The talk invites early career scholars to reconsider how dynamic social processes may elude conventional approaches to fieldwork and variationist analysis, and to reflect on what this might imply for their own methodological choices, analytical frameworks, and engagements with sociolinguistic data.
References
Jackson, B., 1987, Fieldwork. University of Illinois Press
Labov, W., 1986 THE SOCIAL STRATIFICATION OF (r) IN NEW YORK CITY DEPARTMENT STORES, available @ https://languagelog.ldc.upenn.edu/myl/labov1986.pdf, accessed 20/04/26
Rampton, B., Fieldwork Methods in Language Variation, 2010, IN Wodak, R., Johnstone, B., and
Kerswill, P., 2010, The Sage Handbook of Sociolinguistics
Rickford, J., 2017, The Joy of Sociolinguistic Fieldwork, IN Mallinson, C., Childs, B., and Van Herk, V., 2017, Data Collection in Sociolinguistics, 2nd Edition.
Linguistics Lecture
Using Quantitative Methods for Analysing Language Data
This workshop introduces early career scholars to the use of Rbrul, a statistical package designed for variable rule analysis in R. Widely used in Sociolinguistics, Rbrul enables researchers to model linguistic variation through mixed-effects logistic regression analysis (with random effects), offering a powerful and flexible alternative to traditional tools.

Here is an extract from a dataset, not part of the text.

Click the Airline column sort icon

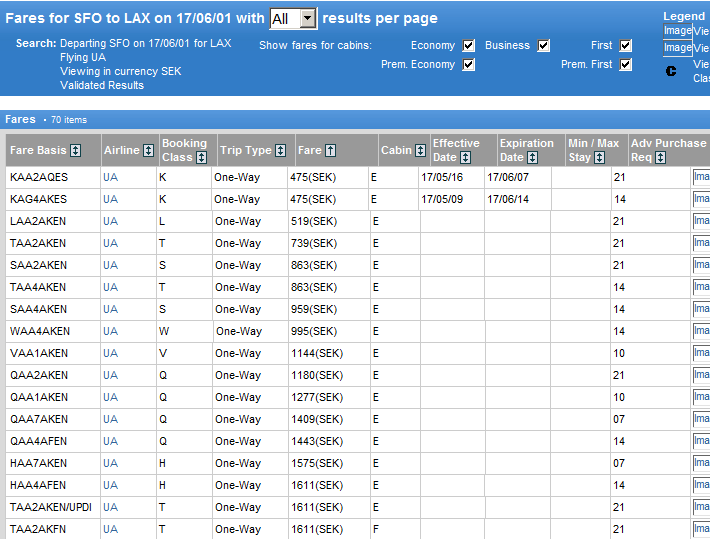click(148, 150)
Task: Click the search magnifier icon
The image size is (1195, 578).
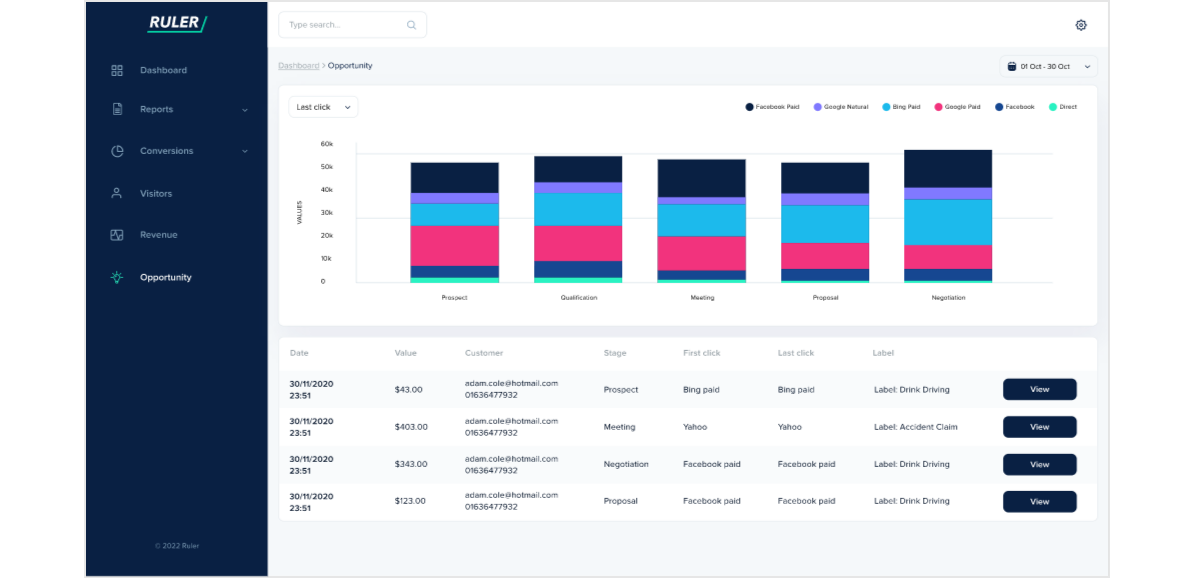Action: 410,23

Aimed at participants with little or no prior experience in quantitative methods, the workshop provides a hands-on introduction to preparing data, and interpreting output in Rbrul. Through guided exercises, attendees will learn how to analyse linguistic variables, test hypotheses about social and linguistic constraints, and report results in line with current research standards.

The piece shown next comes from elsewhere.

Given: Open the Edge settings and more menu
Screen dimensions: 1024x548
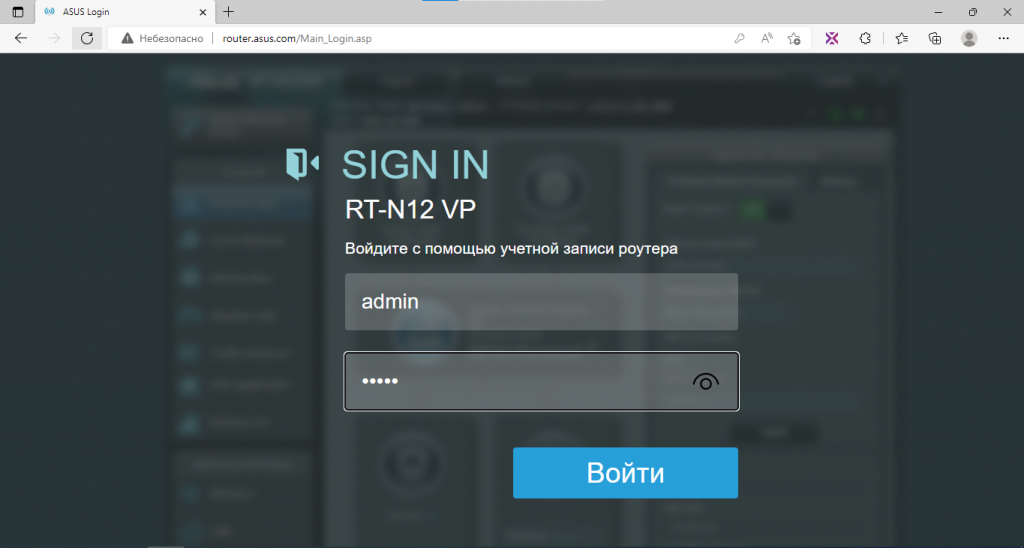Looking at the screenshot, I should tap(1004, 39).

The session also addresses common challenges faced by early career researchers, including data coding, and the interpretation of probabilistic outputs. By the end of the workshop, participants will have developed practical skills in conducting quantitative analysis and gained confidence in applying statistical methods to their own research.

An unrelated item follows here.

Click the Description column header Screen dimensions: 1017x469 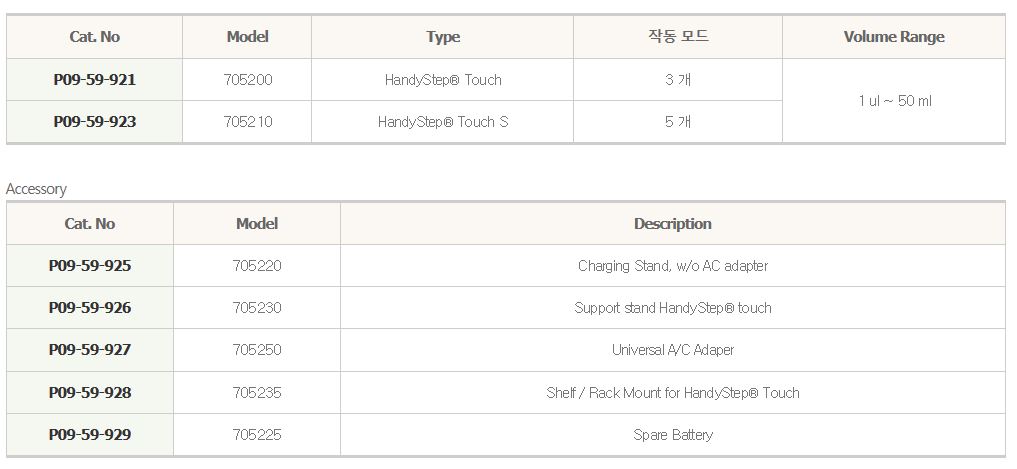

This workshop is particularly relevant for graduate students and early career scholars working on language variation, corpus data, discourse analysis, and seeks to bridge the gap between theoretical research and quantitative analysis.
References
Daniel Ezra Johnson (2009). “Getting off the GoldVarb Standard: Introducing Rbrul for Mixed-Effects Variable Rule Analysis”. Language and Linguistics Compass, 3(1), 359–383.
Douglas Bates, Martin Mächler, Ben Bolker, & Steve Walker (2015). Fitting linear mixed-effects models using lme4. Journal of Statistical Software, 67(1), 1–48.
Carmen Ciancia is a researcher at the University of Foggia. She holds a Ph.D. in Sociolinguistics and an M.A. in English Language and Linguistics, both obtained from the University of Essex (UK). Her research interests lie in the field of sociolinguistics, with a particular focus on language variation and change in British English varieties. She is the author of the book Beyond Standard English: Variation and Change in Eastern England (Rome: Carocci). Her other interests within sociolinguistics include language attitudes, language ideologies, and varieties of English.
Literature Keynote Lecure
Inhabiting the House of Fiction in the 21st Century
Starting from a brief exploration of past conceptualisations of the act of reading, this paper will then focus on our present and the ways in which we currently translate texts into meaning. Shifting from the Victorian conception of reading to Modernist and Postmodernist reading practices, it will approach the realm of distributed cognition. While the digital age has invited various forms of distant reading, also in the attempt to map the vast fields of world literature and popular literature, professional interpreters still get to grip with texts in their singularity, still enter into dialogue with them, following their inner compass. Of course, a new actor has appeared on stage – the AI, in the form of Chatbots that invite joint reflections, combining the ‘otherness’ of their cognitive processes with superhuman resources and a disarming readiness to collaborate. At this crucial juncture – in which new vistas are opening up and our agency needs to be re-negotiated within an expanding cognitive environment – we can strategically look backward – not in the name of nostalgia, but rather of awareness – in order to look forward. Knowing who we are is arguably an effective way to understand what we want to become.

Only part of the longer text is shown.